Отбомбилась наша группа из рук вон плохо. Видимость была неважной, но все же позволяла определить, что большинство бомб упало в море. На обратном пути ведущая группа свернула над Брестом на север, не долетев до установленного на инструктаже пункта, и нашему подразделению пришлось совершать такой крутой разворот, что боевой порядок нарушился. Самолеты рассеялись в облачном небе. Погода к тому времени ухудшилась, и экипажам пришлось приземляться где кто мог, на различных аэродромах английских ВВС по всей Южной Англии – в Уормуэлле, Портрисе, Преденнеке, Эксетере, Портленд-билле. Наш Хеверстроу потерял ориентировку, однако Мерроу, расстелив на коленях карту, повел нашу машину на небольшой высоте прямо через атмосферный фронт, и мы благополучно достигли своей базы; только один экипаж, не считая нашего, сумел совершить такой путь.
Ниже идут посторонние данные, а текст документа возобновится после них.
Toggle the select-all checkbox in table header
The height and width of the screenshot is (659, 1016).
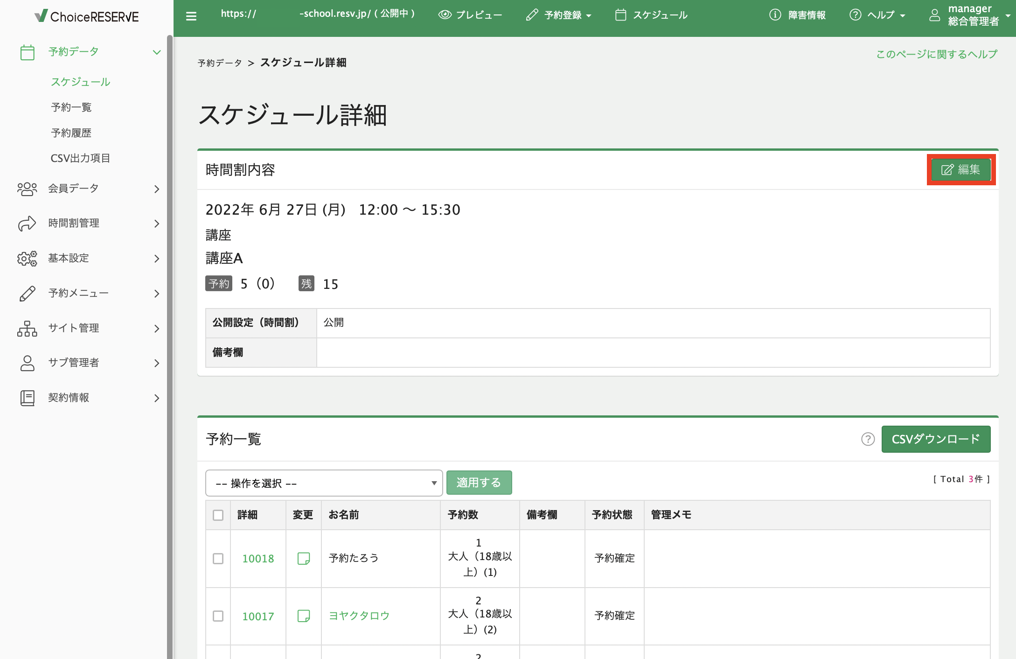click(218, 515)
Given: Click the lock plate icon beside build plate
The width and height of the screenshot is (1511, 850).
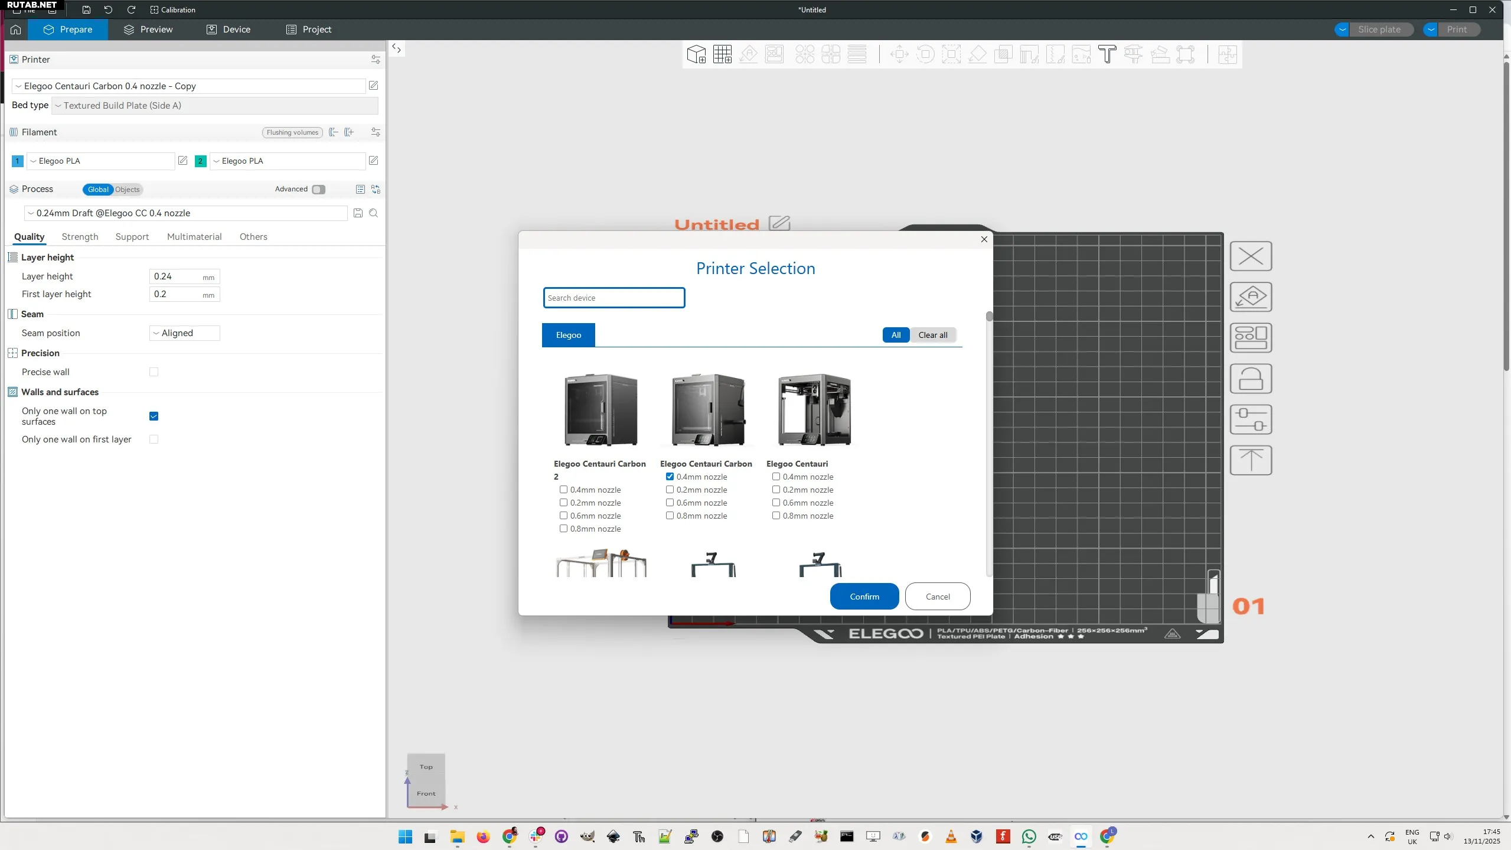Looking at the screenshot, I should click(1251, 379).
Уже после приземления мы узнали, что наш стрелок-радист, скромный, трудолюбивый парень по фамилии Ковальский, обморозил над целью руки. Температура за бортом достигала сорока пяти градусов ниже нуля, а в такой холод на открытом воздухе руки человека за полторы минуты превращались в кусок льда. Мальчишка боялся доложить о своем состоянии; он сидел скрючившись в радиоотсеке и хныкал. Как оказалось, у него заклинило пулемет; перчатки с электрическим подогревом позволяли оперировать секторами газа или турелью, но исправлять в них оружие было неудобно, и бедняга, устраняя задержку, слишком долго работал голыми руками.
Мерроу мягко обошелся с Ковальским (он обычно называл его «один из моих ребят»).
На разборе полета Фарр снова заявил, что сбил немца, однако Мерроу упрямо отвергал его утверждение.
Как только нас отпустили, взбешенный Фарр неожиданно накинулся на своего дружка Брегнани. Все ведь слышали по внутреннему телефону, заявил он, как перед самым бомбометанием Брегнани что-то мычал, – он так перетрусил, что хотел выброситься с парашютом, и Фарру пришлось удерживать его силой.
Мерроу немедленно превратил все в шутку:
– Ты что, Брег, пытался проверить, намерен ли Джагхед придерживаться вашего пакта о совместной смерти?
После этого эпизода Брегнани окончательно стал рабом Фарра.
Результаты рейда на Сен-Назер повергли нас в уныние. Брандт (мы прозвали его «Грубой Ошибкой»), до предела взвинченный плачевными итогами бомбардировки, начал утверждать, что стратегия массированных налетов просто фарс и что союзники вообще проигрывают войну. Мерроу из сил выбивался, пытаясь расшевелить нас, заставить не вешать голов. Но и он помрачнел, когда узнал, что Ковальский серьезно обморозился и отстранен от полетов на неопределенное время.
– Подумать только, – проворчал он, – этим сержантам все сходит с рук.
После ужина на аэродроме объявили отбой боевой готовности на завтра, и я позвонил Дэфни; она не проявила особой радости, но согласилась встретиться в полдень в таверне «Бык».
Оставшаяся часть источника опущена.